** begin Provided information **
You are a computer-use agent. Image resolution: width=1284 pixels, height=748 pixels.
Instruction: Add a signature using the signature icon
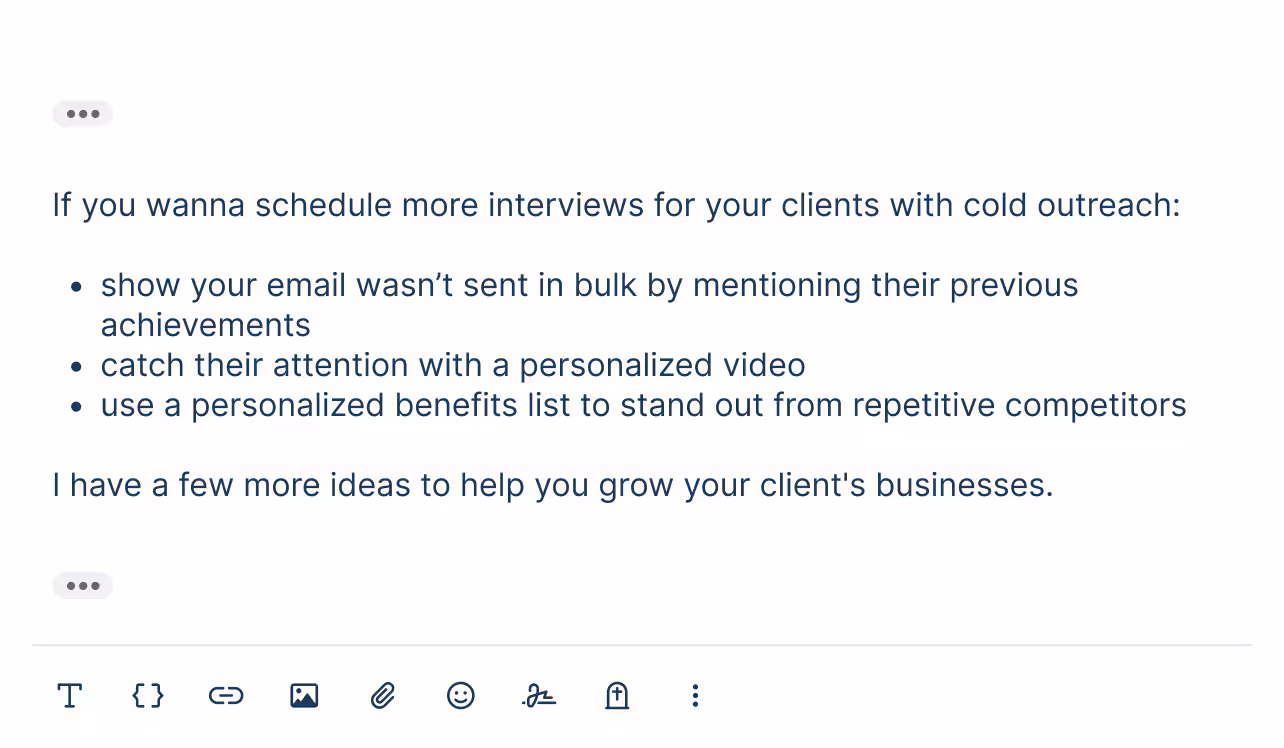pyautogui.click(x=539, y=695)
** end Provided information **
** begin Provided information **
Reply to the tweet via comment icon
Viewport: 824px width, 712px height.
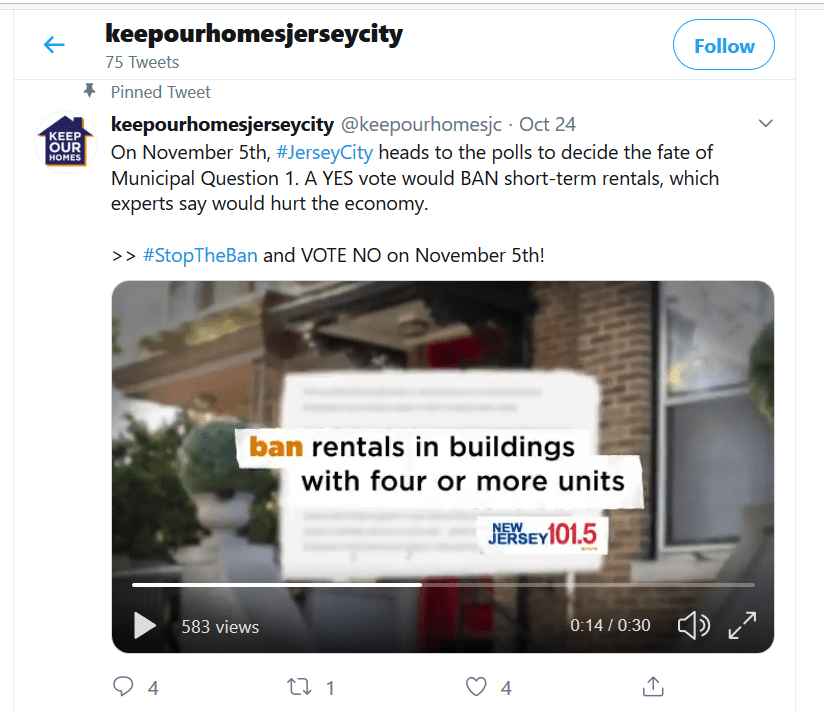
** end Provided information **
Copy the items from the line with "Reply to the tweet via comment icon" up to and including the line with "Viewport: 824px width, 712px height.", character for character.

Reply to the tweet via comment icon
Viewport: 824px width, 712px height.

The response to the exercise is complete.